[Stored data entries]
[Start of Attachment]

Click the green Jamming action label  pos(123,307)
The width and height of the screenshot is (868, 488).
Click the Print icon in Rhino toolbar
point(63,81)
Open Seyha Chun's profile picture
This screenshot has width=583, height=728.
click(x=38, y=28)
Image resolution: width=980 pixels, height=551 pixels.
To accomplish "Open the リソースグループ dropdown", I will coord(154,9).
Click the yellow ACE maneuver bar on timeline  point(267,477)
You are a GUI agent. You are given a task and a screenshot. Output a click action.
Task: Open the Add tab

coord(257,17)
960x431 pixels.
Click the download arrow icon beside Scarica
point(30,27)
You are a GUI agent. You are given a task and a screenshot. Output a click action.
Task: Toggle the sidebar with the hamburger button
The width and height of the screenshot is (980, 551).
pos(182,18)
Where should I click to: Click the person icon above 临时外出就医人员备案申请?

[End of Attachment]
[Start of Attachment]

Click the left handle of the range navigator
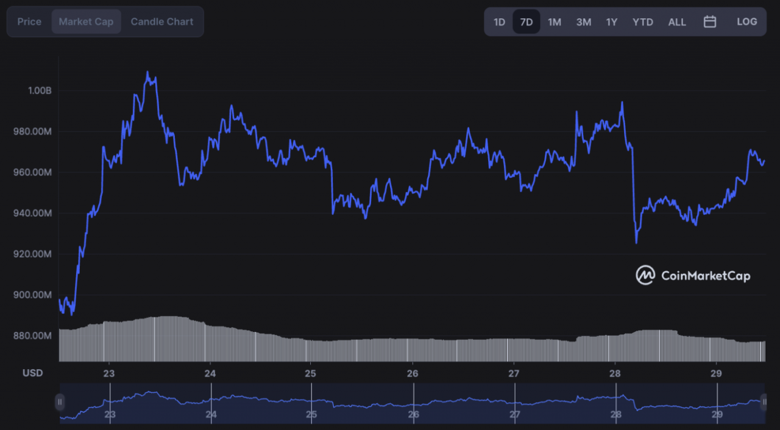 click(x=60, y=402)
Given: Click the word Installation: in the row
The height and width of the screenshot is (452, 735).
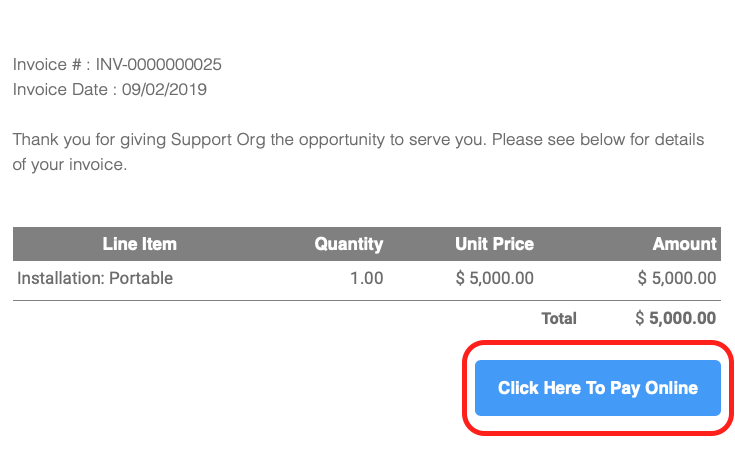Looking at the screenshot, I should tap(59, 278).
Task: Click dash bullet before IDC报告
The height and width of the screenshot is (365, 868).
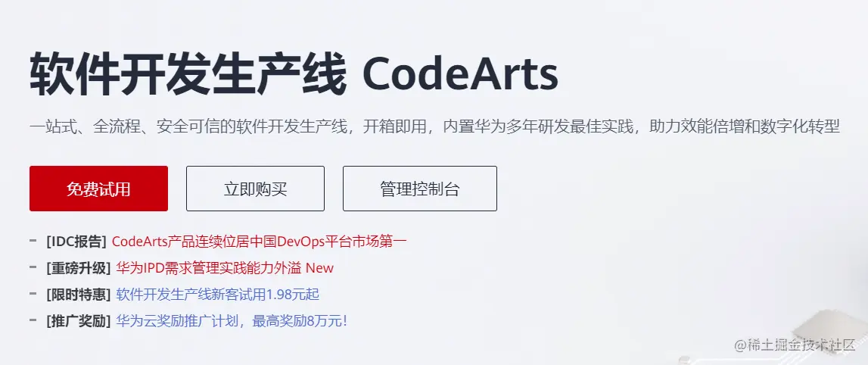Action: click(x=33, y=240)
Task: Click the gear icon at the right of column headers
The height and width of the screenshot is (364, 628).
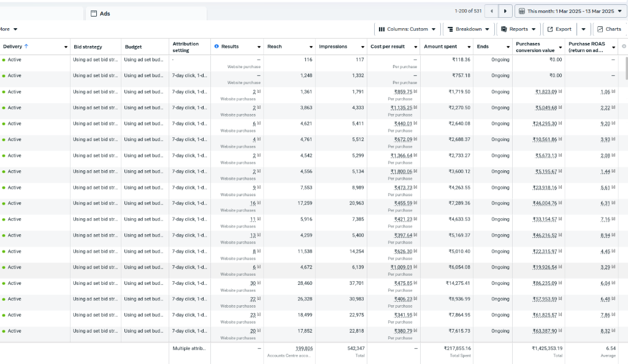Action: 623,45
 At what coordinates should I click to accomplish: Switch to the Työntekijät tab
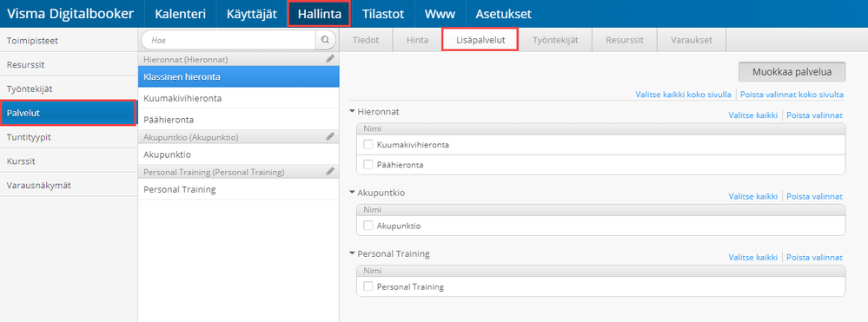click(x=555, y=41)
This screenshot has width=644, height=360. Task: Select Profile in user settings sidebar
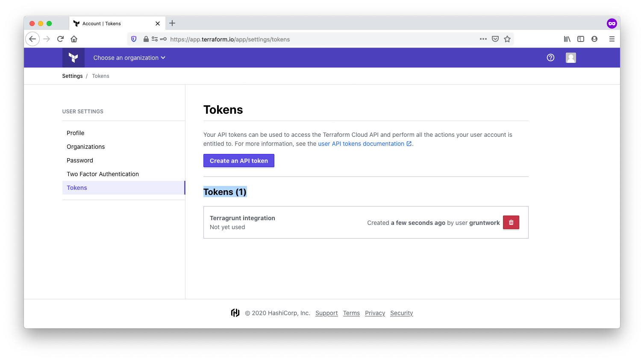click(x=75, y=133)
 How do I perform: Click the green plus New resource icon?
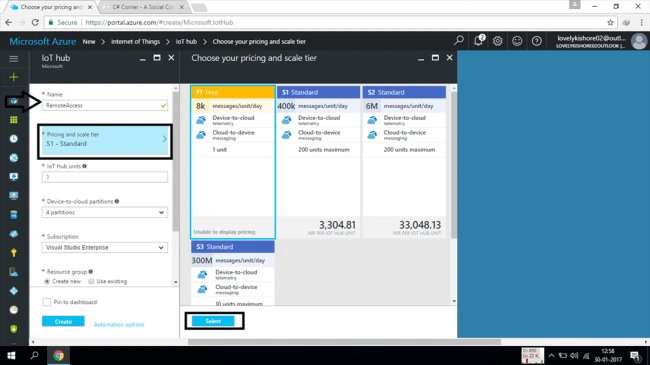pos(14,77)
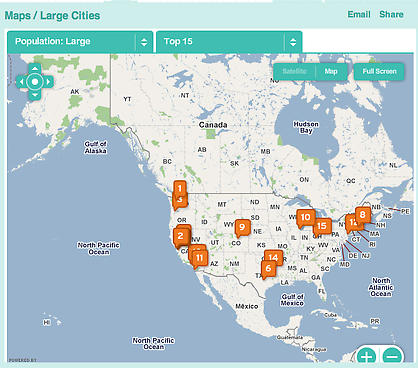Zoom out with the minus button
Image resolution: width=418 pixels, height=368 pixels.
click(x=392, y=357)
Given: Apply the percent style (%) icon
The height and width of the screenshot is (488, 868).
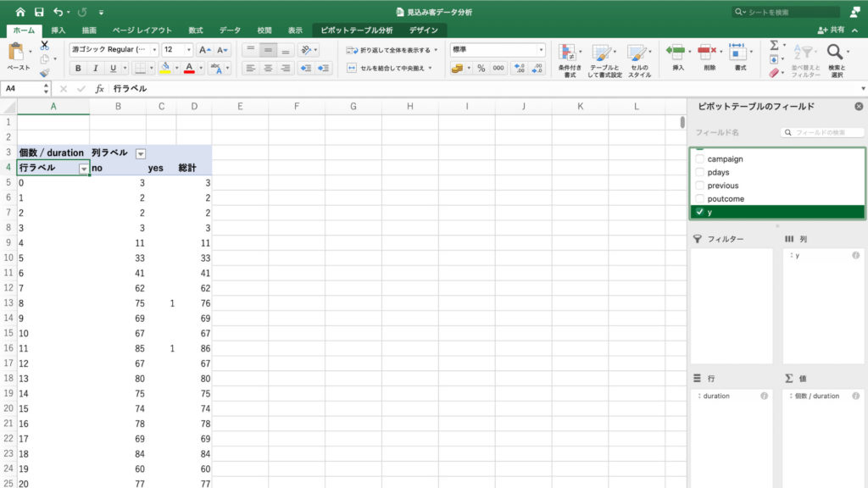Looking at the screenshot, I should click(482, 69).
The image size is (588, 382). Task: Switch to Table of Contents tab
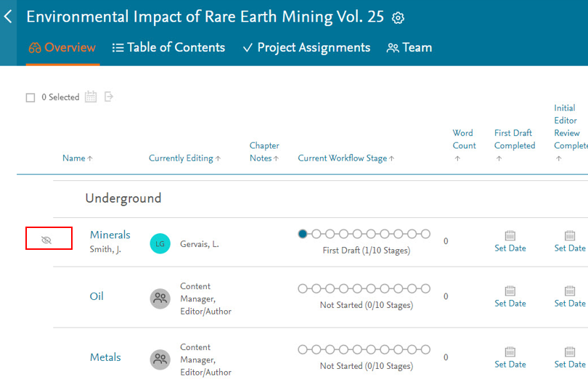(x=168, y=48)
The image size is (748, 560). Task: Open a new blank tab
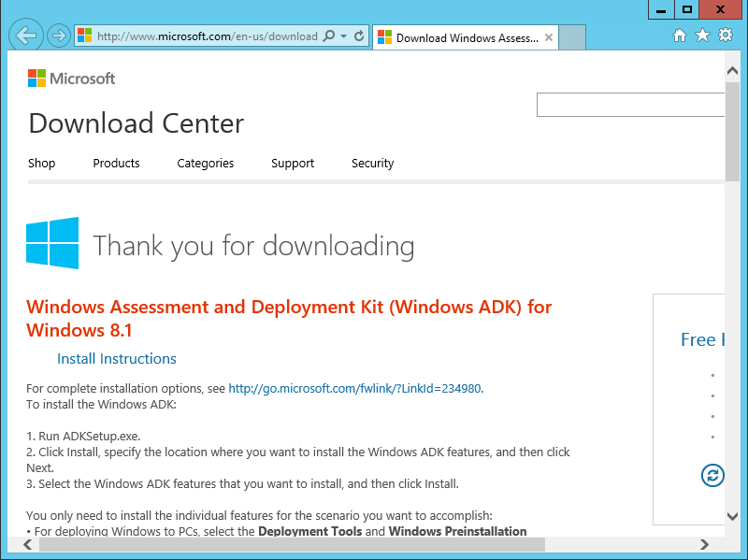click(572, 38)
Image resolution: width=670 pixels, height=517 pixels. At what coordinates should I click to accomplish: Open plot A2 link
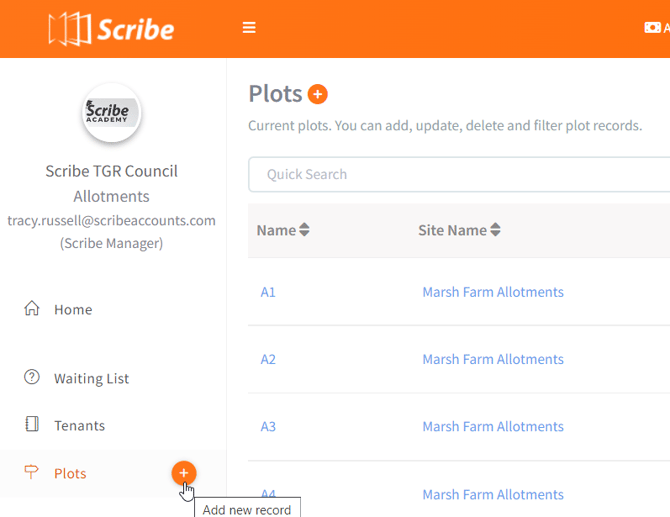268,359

[End of Attachment]

## What you should do
Set down, from the entries above, exactly the lines from the one with "Click the green Jamming" up to and including the one with "Where should I", and no other lines.

## Exercise solution
Click the green Jamming action label  pos(123,307)
The width and height of the screenshot is (868, 488).
Click the Print icon in Rhino toolbar
point(63,81)
Open Seyha Chun's profile picture
This screenshot has width=583, height=728.
click(x=38, y=28)
Image resolution: width=980 pixels, height=551 pixels.
To accomplish "Open the リソースグループ dropdown", I will coord(154,9).
Click the yellow ACE maneuver bar on timeline  point(267,477)
You are a GUI agent. You are given a task and a screenshot. Output a click action.
Task: Open the Add tab

coord(257,17)
960x431 pixels.
Click the download arrow icon beside Scarica
point(30,27)
You are a GUI agent. You are given a task and a screenshot. Output a click action.
Task: Toggle the sidebar with the hamburger button
The width and height of the screenshot is (980, 551).
pos(182,18)
Where should I click to: Click the person icon above 临时外出就医人员备案申请?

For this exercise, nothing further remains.